Da interpretare

Per Openpolis i deputati savonesi M5S lavorano meno di Vazio e Giacobbe: “Falso, ecco perché”

Battelli, Mantero e Valente contestano i valori: "Noi in parlamento difendiamo Costituzione e risparmi, il Pd Tirreno Power e Nucera"

sergio battelli matteo mantero simone valente

Provincia.I dati relative alle presenze ci penalizzano perché dentro e fuori dal Parlamento difendiamo gli italiani e la Costituzione, mentre i deputati del PD risultano i primi della classe perché stanno rintanati nel Palazzo a difendere Tirreno Power e i latitanti come Nucera”. Con queste parole i deputati liguri del Movimento 5 Stelle Sergio Battelli, Matteo Mantero e Simone Valente giustificano i dati di Openpolis, secondo i quali i tre pentastellati “lavorerebbero meno” di molti colleghi del Pd.

Secondo quanto misurato da Openpolis, infatti, Matteo Mantero, con un “indice di produttività” pari a 111.6, sarebbe il migliore dei tre deputati M5S, ma “appena” il 273° in classifica su 630 totali: numeri ben diversi da quelli del “campione” ligure Stefano Quaranta di SEL (24° su 630 con un indice di 400.8), e al di sotto di quelli dell’ingauno Franco Vazio (126° con 191.6) o della savonese Anna Giacobbe (238° con 125.0), entrambi del Pd.

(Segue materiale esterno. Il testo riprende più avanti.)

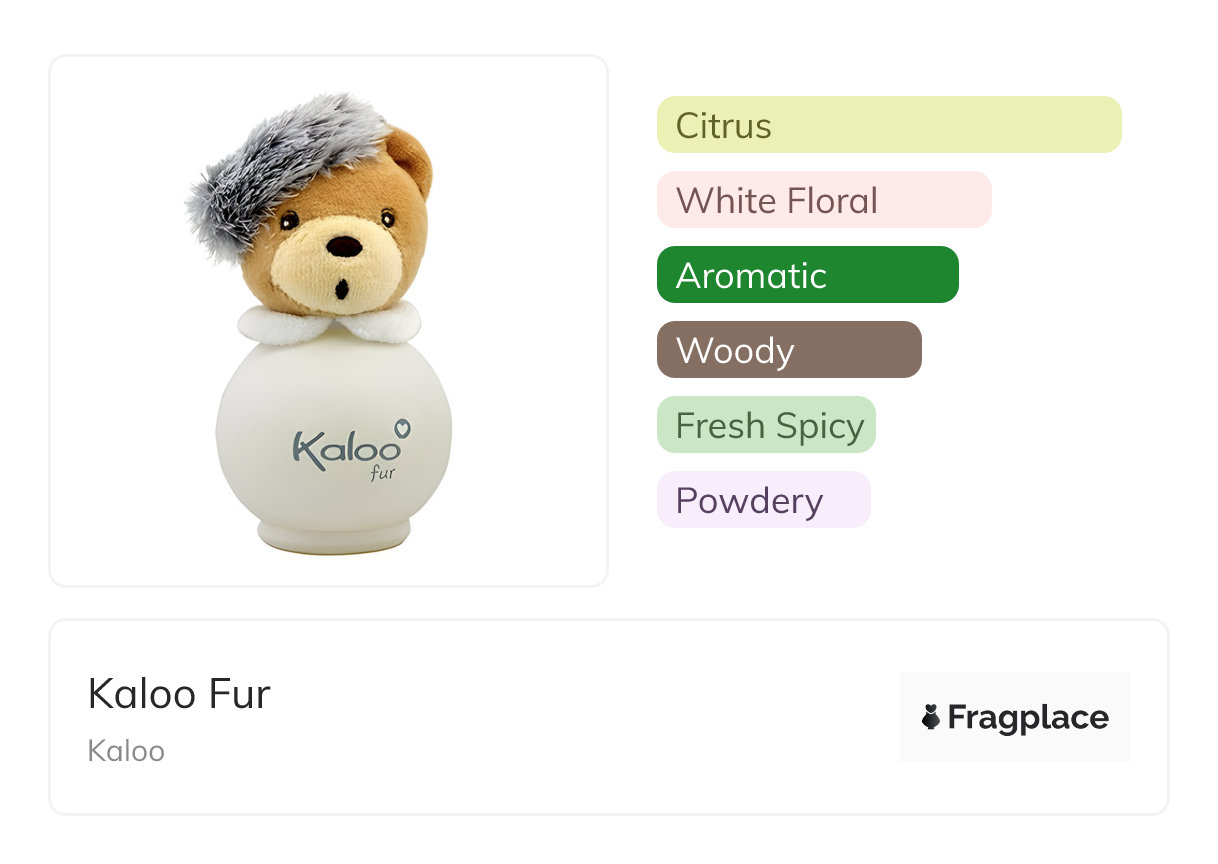
Task: Select the Citrus accord bar
Action: tap(888, 125)
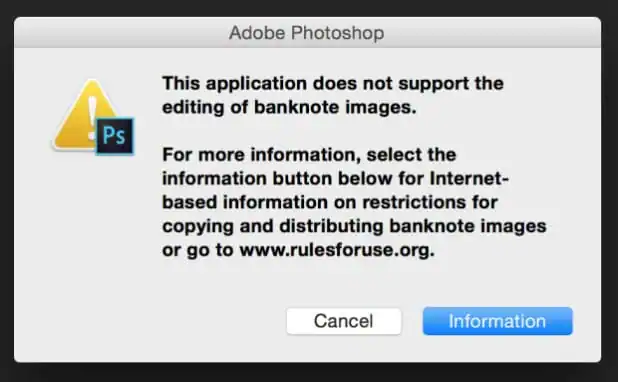The width and height of the screenshot is (618, 382).
Task: Click the 'For more information, select the' line
Action: coord(309,155)
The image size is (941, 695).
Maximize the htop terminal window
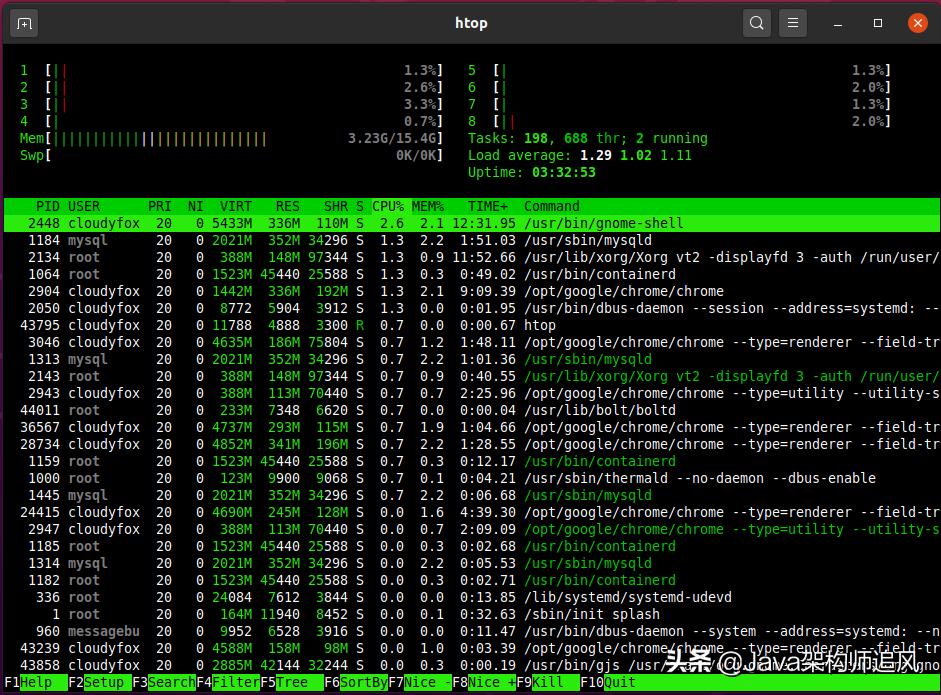tap(877, 22)
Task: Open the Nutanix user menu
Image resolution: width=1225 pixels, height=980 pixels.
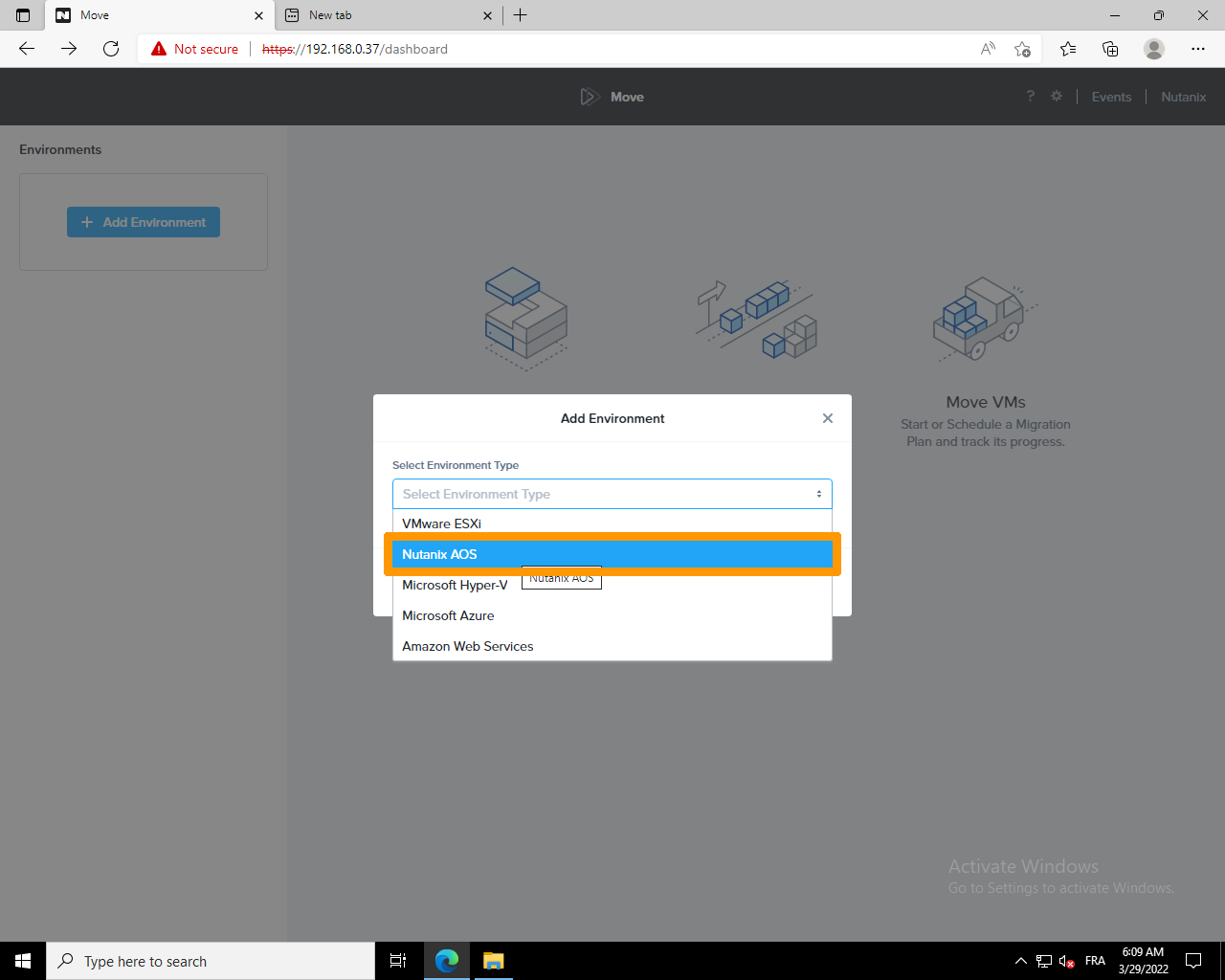Action: tap(1183, 97)
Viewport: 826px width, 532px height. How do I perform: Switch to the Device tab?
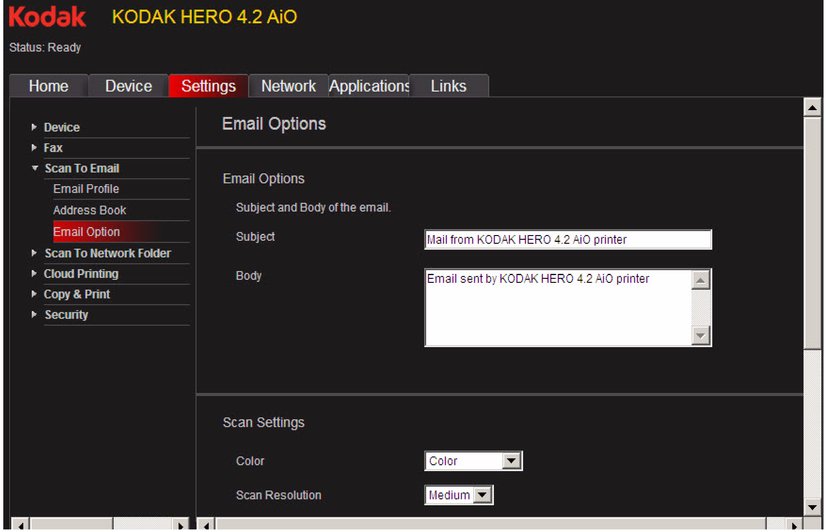tap(128, 86)
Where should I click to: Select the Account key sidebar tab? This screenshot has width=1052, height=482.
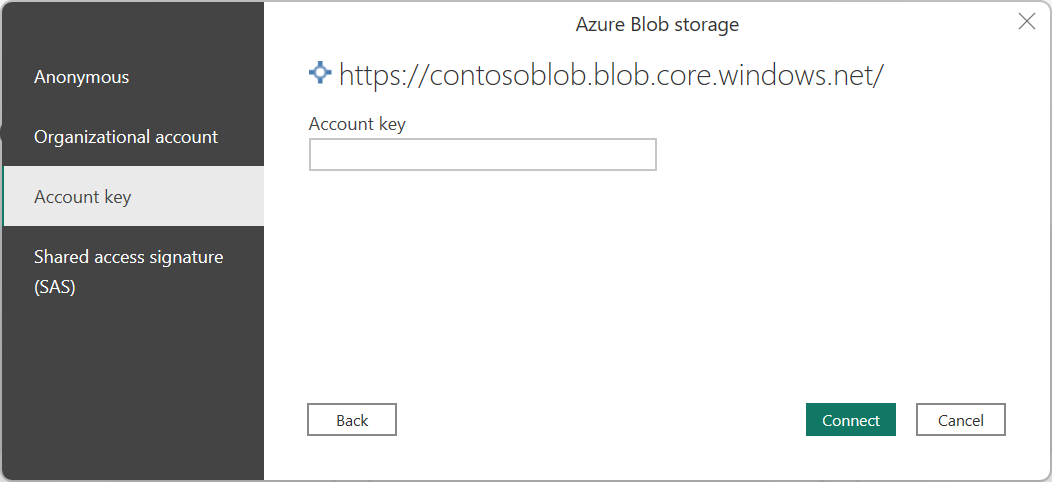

A centro classifica Simone Valente, 349° su 630 con un indice di 85.8, mentre Sergio Battelli naviga sul fondo con un indice di 68.5 che lo colloca in 422° posizione. Peggio di lui tra i liguri solo la “maglia nera” Giorgio Lainati di Forza Italia, ultimo con 45.7 (541° su 630), Luca Pastorino del Gruppo Misto con 61.3 (458°) e Marco Meloni del Pd (424° con 68.1).

“Respingiamo con forza l’accusa di lavorare meno dei deputati del PD – si difendono i tre pentastellati – Si tratta di una conclusione del tutto errata a cui si potrebbe arrivare solo leggendo con superficialità le statistiche di Openpolis. Per apparire più produttivi, secondo l’indice di Openpolis – spiegano – potremmo presentare un numero spropositato di proposte di legge, che non saranno comunque mai discusse, e proporre la calendarizzazione in aula e in commissione di proposte molto ‘morbide’ su cui la maggioranza non esprimerebbe parere contrario. Ma noi non siamo il PD, quindi presentiamo proposte di legge in linea con il programma per cui i cittadini hanno votato M5S, ad esempio l’abolizione di Equitalia che non raccoglie le firme di deputati di altri partiti (aumenterebbe l’indice di produttività) e viene osteggiato fin da subito (forte penalizzazione dell’indice di produttività)”.

Anche il dato delle presenze e assenze in parlamento non sorride al M5S ligure: per tutti e tre le presenze oscillano tra il 70,5 e il 72,5% delle votazioni, mentre Vazio ha votato il 90,3% delle volte e Giacobbe addirittura il 94,3%. “Sulle nostre presenze – spiegano però i tre deputati – pesano in negativo i 616 giorni di sospensione inflitti per aver gridato ‘onestà’ nell’aula della Camera dei deputati durante la terribile riforma costituzionale voluta dalla coppia a delinquere Renzi-Berlusconi. Ci hanno allontanato dai lavori del Parlamento perché abbiamo offeso gli ‘onorevoli’ di Montecitorio che di ‘onestà’ non ne vogliono proprio sentire parlare”.

“Abbiamo protetto la Costituzione dall’aggressione del PD che puntava a scardinarla modificando l’articolo 138 e abbiamo protestato vivacemente quando la presidente della Camera si è inchinata ai voleri del governo e stracciando i regolamenti ha imposto la ghigliottina sul decreto Bankitalia per regalare alle banche 7,5 miliardi di euro dei cittadini”, concludono i tre deputati savonesi.